REPL stands for Read-Eval-Print-Loop, and is a utility included with Node that can be very handy when you’re getting started. It works like the debug console in your browser and you can execute whatever commands you want. You don’t need to do anything to install it—you’ll have it available from the command line wherever Node is available. Before even creating an application you can start poking around and see what Node can do by typing node on the command line. If you don’t specify an application to run, you get the REPL instead.

After typing node at the command prompt, you can test a few simple lines of JavaScript, and they should evaluate as normal:

> ["Hello","World"].join(" ")
'Hello World'
> 2 + 3
5

You can exit the REPL by pressing Ctrl+C.

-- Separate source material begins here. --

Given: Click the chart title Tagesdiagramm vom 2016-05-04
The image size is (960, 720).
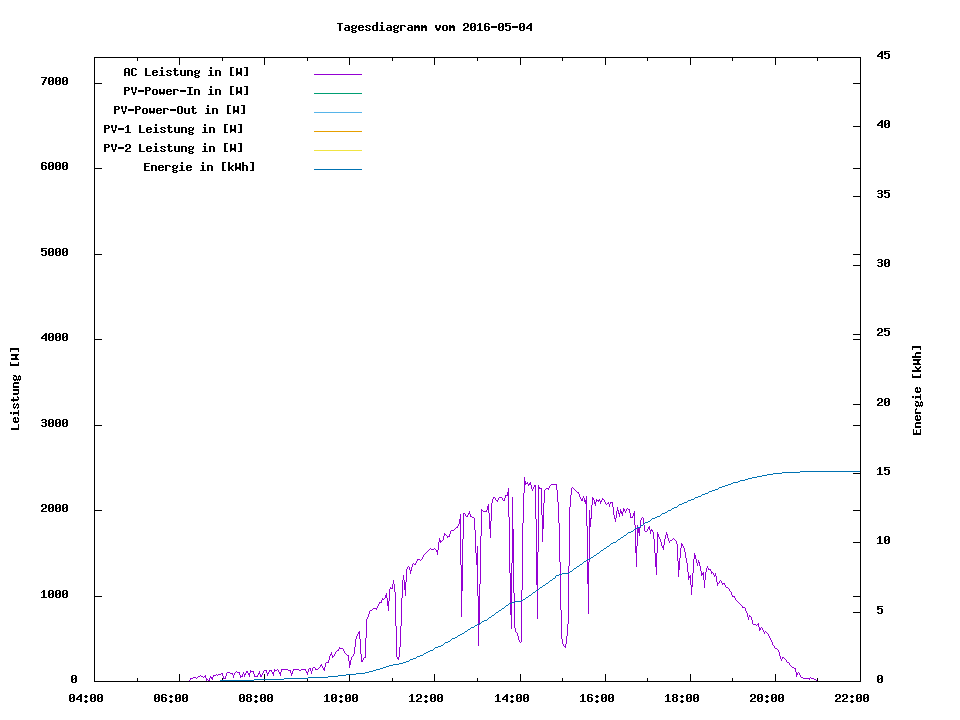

Let’s say you’re researching modules to manage asynchronous code paths in your project. There are numerous modules to handle asynchronous code and flow control—let’s assume you’ve found a couple you’d like to compare, but neither has a documented API (in reality, the one we’re using below has very nice documentation). To get a better picture of what’s included, you can install them with npm and then use the REPL to investigate them. If you installed the async module, for instance, you could do this:

$ node
> var async = require("async");
undefined
> console.dir(async);

That will cause the module to spit out a list of its properties, which you can investigate further from that point, should you so desire. Of course you could just read the source, but it’s useful to know you can open the REPL and see exactly what Node sees. You can also use Tab to auto-complete function and variable names within your code, which may be a faster reference than searching online if you’re in the midst of testing something.

File Organization

With Node installed, we can begin creating the scaffolding for a web application. Since we control how our application serves files, we can put them almost anywhere we want. There are, however, a few conventions it makes sense for us to follow. It’s expected that the main application file we want to run is in the root directory of the site, as is the package.json file (which we’ll create below). Some common directories we might expect to find in the root would include:

node_modules

Your locally installed modules from npm

lib

Utilities and other custom modules that belong to your application

public, www, or similar

The static, client-side piece of your application

When setting up a directory structure, all that really matters is whether it makes sense to you. If you’ll be using the Model-View-Controller (MVC) pattern for your application, you may choose to have models, views, and controllers directories in your root. If you’re going to use the Express application framework or model your application’s organization on Express, you may have a root directory called routes. Aside from keeping your organization clear and consistent in case someone else needs to work with it, being in control of how your application finds and delivers files means you can put them wherever you think they belong.

We also want to create a package.json file, which is a manifest for our application. This file is especially important for modules that will be published or shared, but it should also be present for our local application. There are lots of things we might add to a package.json file, but for now let’s create a simple one with some meta information about the application and a couple of dependencies:

{
  "name": "myNodeApp",
  "author": "Jaime Developer",
  "description": "my test node.js application",
  "version": "0.0.1",
  "dependencies": {
    "connect": "1.8.x",
    "express": "2.5.x"
  },
  "engine": "0.6.x",
  "main": "app.js"
}

Most of those keys are exactly what they sound like. The last two, engine and main, refer to the version of Node and the path to the main application file, respectively. The dependencies object is important to note, as it will come in handy if we ever want to move this application. If that object contains all the npm modules our application uses and their correct versions, we can run the command npm install from the root of our application’s new home to install all the required modules at once.